READING PASSAGE ->
In tabulating the growth of the listening public, Columbia University’s Office of Radio Research adds two significant facts. First, increasing numbers of people say that radio is “more important” than other channels of information in helping them to make up their minds on public issues. Second, listeners on the lower cultural levels — a large segment of the newer public for current events — “are apparently more suggestible.” IN MOST countries — ranging from Britain with her benign, rather stodgy BBC to the totalitarian states offering the listener his choice of approved propaganda or the risk of losing his head — government rules the air waves. But the United States is pledged to private enterprise in radio, and the majority of Americans, despite moods of irritation with soap operas, middle and singing commercials, and egocentric commentators, will agree that this way is best. Yet a minimum of Federal control is necessary, to allocate wave lengths and to see that one station does not interfere with another. Here, according to the most rugged apostles of free enterprise, the authority of the Federal Communications Commission should stop. But, long ago, an Act of Congress defined the licensee as a steward, whose use of that frequency must promote “public interest, convenience, and/or necessity.” Later the Supreme Court hold that a license to broadcast on a certain wave length does not constitute property; in effect, the radio spectrum remains forever the property of the people.

The ear is less critical than the eye. It cannot go back and review the imperfectly understood, as in the reading of a book or paper; it comes to trust the fleeting impressions or ideas presented under the warmth, intimacy, and hypnotic conviction of the human voice. Plato’s remark, that the size of groups in which men can be governed depends upon the range of the human voice, echoes today with unsuspected irony.

DATA PROVIDED ->

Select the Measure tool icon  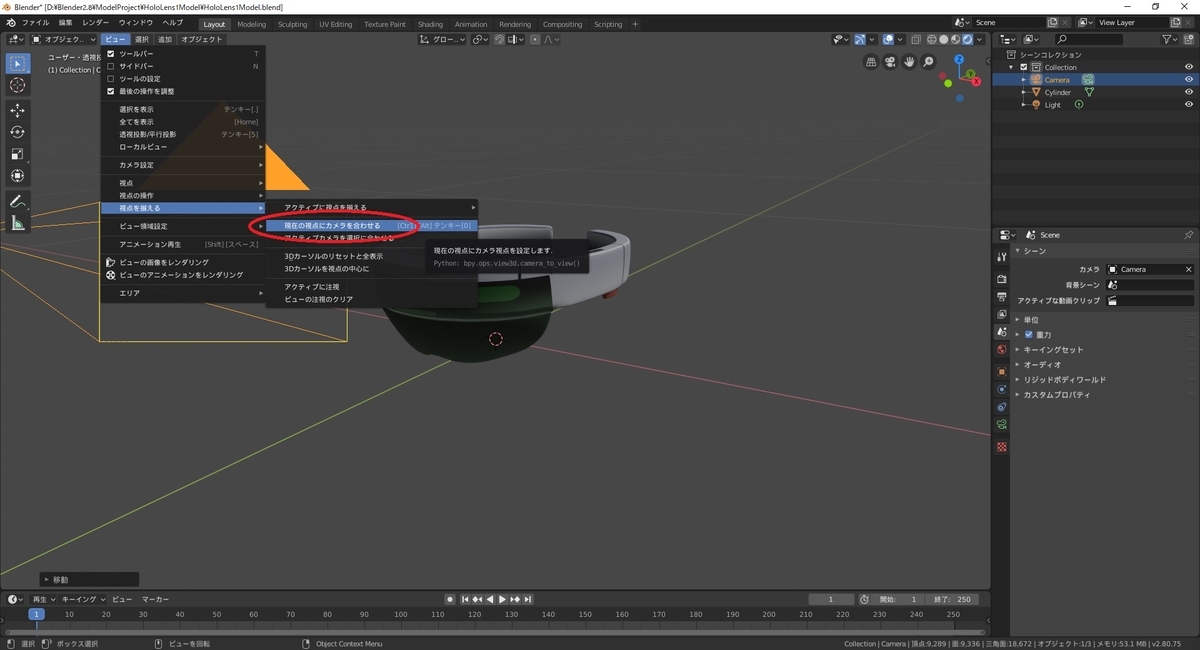coord(17,223)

ACTIVITIES ->
• A. Decide whether each statement agrees with the radio passage, answering yes or no and quoting the deciding words: (i) A license to broadcast on a wave length is not property. (ii) In the United States, the government rules the air waves. (iii) The ear can go back and review what it did not fully understand.
• B. Transcribe everything in the radio passage from "The ear is less" down to "with unsuspected irony.".
You can set the data aside, since none of it is needed.

SOLUTIONS TO THE EXERCISE ->
• A.
(i) Yes: "a license to broadcast on a certain wave length does not constitute property"
(ii) No: "But the United States is pledged to private enterprise in radio"
(iii) No: "It cannot go back and review the imperfectly understood"

• B.
The ear is less critical than the eye. It cannot go back and review the imperfectly understood, as in the reading of a book or paper; it comes to trust the fleeting impressions or ideas presented under the warmth, intimacy, and hypnotic conviction of the human voice. Plato’s remark, that the size of groups in which men can be governed depends upon the range of the human voice, echoes today with unsuspected irony.